J'allai pour fermer la porte derrière lui lorsque je vis se profiler dans la demi-torpeur du soir deux silhouettes. La première, celle d'un homme, m'était bien trop connu. Il s'agissait de Diego, le gangster qui régnait en maître sur le quartier et qui s'occupait de me fournir l'alcool qui coulait à flot dans ma boutique alors que la prohibition vient tout juste d'être levée. La deuxième, celle d'une femme, devait sans doute être sa maîtresse du moment. Enfin, c'est comme cela que lui les appelait, mais le terme le plus approprié pour les désigner était bel et bien prostituées !

Je me disais, alors qu'ils s'approchaient et que je prenais l'air le plus digne possible, que celle-ci avait l'air moins sotte que les précédentes. Quoiqu'ainsi vêtue de rouge, elle ressemblait plus à un bonbon à sucer qu'à une femme... Ce qui était sans doute l'intention de Diego en l'habillant de cette façon.

« Bien le bonsoir Messire Diego. Entrez, entrez, dis-je d'un ton mielleux. Que puis-je pour vous ?

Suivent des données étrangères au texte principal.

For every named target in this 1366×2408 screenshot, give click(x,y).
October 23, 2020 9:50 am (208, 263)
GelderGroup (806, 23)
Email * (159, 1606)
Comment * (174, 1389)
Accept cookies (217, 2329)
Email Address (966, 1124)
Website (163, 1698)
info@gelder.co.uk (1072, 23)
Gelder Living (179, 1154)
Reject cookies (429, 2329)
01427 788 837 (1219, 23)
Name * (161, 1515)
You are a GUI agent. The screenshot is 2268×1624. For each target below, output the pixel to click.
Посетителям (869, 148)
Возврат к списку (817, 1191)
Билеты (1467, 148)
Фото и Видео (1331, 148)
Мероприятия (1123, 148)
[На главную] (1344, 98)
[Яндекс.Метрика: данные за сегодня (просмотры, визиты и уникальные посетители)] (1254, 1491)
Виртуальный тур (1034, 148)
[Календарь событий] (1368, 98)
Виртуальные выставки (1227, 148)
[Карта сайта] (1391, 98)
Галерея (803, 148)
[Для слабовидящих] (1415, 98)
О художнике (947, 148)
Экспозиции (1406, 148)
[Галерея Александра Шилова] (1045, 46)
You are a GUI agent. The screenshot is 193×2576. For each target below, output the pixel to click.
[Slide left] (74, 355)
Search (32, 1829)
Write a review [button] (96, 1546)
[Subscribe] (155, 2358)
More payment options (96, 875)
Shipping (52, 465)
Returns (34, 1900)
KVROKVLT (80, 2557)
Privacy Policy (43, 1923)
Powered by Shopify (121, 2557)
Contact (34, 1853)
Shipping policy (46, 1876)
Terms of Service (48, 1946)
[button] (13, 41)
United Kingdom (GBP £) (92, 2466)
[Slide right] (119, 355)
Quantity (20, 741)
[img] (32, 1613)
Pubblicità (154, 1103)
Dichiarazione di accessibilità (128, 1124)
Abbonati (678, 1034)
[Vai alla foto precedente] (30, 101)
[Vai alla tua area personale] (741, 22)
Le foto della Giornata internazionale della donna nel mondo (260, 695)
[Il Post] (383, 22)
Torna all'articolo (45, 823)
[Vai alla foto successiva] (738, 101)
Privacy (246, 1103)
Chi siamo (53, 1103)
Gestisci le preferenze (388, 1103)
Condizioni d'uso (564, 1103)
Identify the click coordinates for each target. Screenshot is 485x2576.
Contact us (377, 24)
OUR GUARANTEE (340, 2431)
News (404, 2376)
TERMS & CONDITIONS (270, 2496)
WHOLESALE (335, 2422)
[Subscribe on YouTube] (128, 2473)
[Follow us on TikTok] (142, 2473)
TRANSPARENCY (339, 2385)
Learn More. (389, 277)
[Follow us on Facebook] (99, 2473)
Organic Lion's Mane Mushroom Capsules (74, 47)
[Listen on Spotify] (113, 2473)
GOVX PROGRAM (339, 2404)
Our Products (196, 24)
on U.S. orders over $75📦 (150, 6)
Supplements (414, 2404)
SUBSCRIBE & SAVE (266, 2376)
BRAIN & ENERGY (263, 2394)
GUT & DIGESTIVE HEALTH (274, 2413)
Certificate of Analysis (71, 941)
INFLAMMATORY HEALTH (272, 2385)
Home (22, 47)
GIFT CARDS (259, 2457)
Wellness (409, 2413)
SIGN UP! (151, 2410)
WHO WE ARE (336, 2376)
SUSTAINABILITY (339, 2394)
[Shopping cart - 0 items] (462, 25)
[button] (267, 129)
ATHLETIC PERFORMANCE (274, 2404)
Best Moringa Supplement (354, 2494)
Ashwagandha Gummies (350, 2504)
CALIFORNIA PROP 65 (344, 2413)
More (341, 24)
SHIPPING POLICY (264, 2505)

-Bonsoir Trevor, je suis simplement venu boire un verre et vérifier si les affaires marchent, m'annonça-t-il de sa voix traînante. »

Sur ces paroles, il s'avança dans le bar, la femme sur ses talons, et s'assit tout au bout du comptoir avant de claquer de la langue pour autoriser la prostituée à s'installer à ses côtés. Elle se hâta d'obéir et lui adressa un regard reconnaissant. Je ne laissai rien apparaître du dégoût que provoqua en moi cette scène et leur demandai ce qu'ils souhaitaient boire.

« Un verre de vin rouge ! »

La voix fluette eut le même effet que si on avait tiré un coup de feu dans la pièce. Le calme inquiétant sur le visage de Diego avait disparu et laissait désormais place à une rage terrifiante. Il attrapa le poignet de sa compagne et le tordit violemment tout en lui ordonnant de fermer sa bouche bonne qu'à ne sortir des obscénités. Alors qu'elle poussait un cri perçant, les larmes s'étaient amoncelées dans les yeux écarquillées de la jeune femme, qui devait avoir tout au plus vingt-cinq ans, sans pourtant couler.

Il finit par la lâcher et m'ordonna de lui ramener une bière blonde avec beaucoup de mousse. Je me précipitai pour assouvir son désir, trop content de m'éloigner durant quelques secondes du moins de cet homme ne m'inspirant que la peur. Plus d'une fois depuis que la prohibition a été annulée, j'avais pensé à faire appel à un industriel pour me fournir en alcool. L'un d'eux est même déjà venu me démarcher... Mais je savais que c'était hors de question. On ne rompait pas un contrat avec Diego. Pas sans mourir en tout cas.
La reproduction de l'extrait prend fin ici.